Conveniently, BiocManager::available()
includes a
pattern=
argument, particularly useful to navigate
annotation resources (the original use case motivating it). For
instance, a range of Annotation data
packages available for the mouse model organism can be listed as
follows.
R
BiocManager::available(pattern = "*Mmusculus")
OUTPUT
[1] "BSgenome.Mmusculus.UCSC.mm10" "BSgenome.Mmusculus.UCSC.mm10.masked"
[3] "BSgenome.Mmusculus.UCSC.mm39" "BSgenome.Mmusculus.UCSC.mm8"

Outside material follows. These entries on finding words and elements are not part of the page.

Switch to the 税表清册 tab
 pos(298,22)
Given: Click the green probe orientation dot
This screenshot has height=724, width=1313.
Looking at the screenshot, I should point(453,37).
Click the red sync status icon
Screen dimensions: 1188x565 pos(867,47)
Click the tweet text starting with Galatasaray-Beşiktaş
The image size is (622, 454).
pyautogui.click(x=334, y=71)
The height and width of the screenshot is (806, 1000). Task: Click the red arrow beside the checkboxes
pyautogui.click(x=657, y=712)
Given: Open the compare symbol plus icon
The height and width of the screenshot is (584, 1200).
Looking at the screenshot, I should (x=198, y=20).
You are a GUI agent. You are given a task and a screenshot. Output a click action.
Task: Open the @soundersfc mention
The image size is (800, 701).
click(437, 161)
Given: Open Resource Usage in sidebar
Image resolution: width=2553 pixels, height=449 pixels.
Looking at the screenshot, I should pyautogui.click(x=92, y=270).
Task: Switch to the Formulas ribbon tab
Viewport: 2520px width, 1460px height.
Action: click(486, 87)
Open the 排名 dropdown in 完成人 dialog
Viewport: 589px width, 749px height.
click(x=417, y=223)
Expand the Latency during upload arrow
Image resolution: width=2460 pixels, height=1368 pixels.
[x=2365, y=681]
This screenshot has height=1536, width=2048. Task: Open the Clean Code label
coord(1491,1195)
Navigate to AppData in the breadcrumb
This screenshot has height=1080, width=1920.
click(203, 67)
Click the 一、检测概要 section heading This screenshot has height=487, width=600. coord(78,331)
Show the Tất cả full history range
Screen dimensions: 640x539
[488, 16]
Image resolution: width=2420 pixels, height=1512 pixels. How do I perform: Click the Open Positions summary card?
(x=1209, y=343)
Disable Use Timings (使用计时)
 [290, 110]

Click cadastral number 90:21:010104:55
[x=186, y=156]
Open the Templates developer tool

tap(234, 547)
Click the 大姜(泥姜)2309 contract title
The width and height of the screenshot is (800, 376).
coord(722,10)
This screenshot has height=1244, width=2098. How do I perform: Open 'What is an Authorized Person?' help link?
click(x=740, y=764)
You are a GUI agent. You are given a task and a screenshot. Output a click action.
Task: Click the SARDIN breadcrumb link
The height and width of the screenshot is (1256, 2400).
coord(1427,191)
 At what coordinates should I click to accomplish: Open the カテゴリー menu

[5] "BSgenome.Mmusculus.UCSC.mm8.masked" "BSgenome.Mmusculus.UCSC.mm9"
[7] "BSgenome.Mmusculus.UCSC.mm9.masked" "EnsDb.Mmusculus.v75"
[9] "EnsDb.Mmusculus.v79" "PWMEnrich.Mmusculus.background"
[11] "TxDb.Mmusculus.UCSC.mm10.ensGene" "TxDb.Mmusculus.UCSC.mm10.knownGene"
[13] "TxDb.Mmusculus.UCSC.mm39.knownGene" "TxDb.Mmusculus.UCSC.mm39.refGene"
[15] "TxDb.Mmusculus.UCSC.mm9.knownGene"
Installing packages
The BiocManager::install()
function is used to install
or update packages.
The function takes a character vector of package names, and attempts to install them from the Bioconductor repository.
R
BiocManager::install(c("S4Vectors", "BiocGenerics"))
However, if any package cannot be found in the Bioconductor
repository, the function also searches for those packages in
repositories listed in the global option repos
.
Contribute !
Add an example of non-Bioconductor package that can be installed using BioManager. Preferably, a package that will be used later in this lesson.
Uninstalling packages
Bioconductor packages can be removed from the R library like any
other R package, using the base R function
remove.packages()
. In essence, this function simply removes
installed packages and updates index information as necessary. As a
result, it will not be possible to attach the package to a session or
browse the documentation of that package anymore.
R
remove.packages("S4Vectors")
Key Points
- The BiocManager package is available from the CRAN repository.
-
BiocManager::install()
is used to install and update Bioconductor packages (but also from CRAN and GitHub). -
BiocManager::valid()
is used to check for available package updates. -
BiocManager::version()
reports the version of Bioconductor currently installed. -
BiocManager::install()
can also be used to update an entire R library to a specific version of Bioconductor.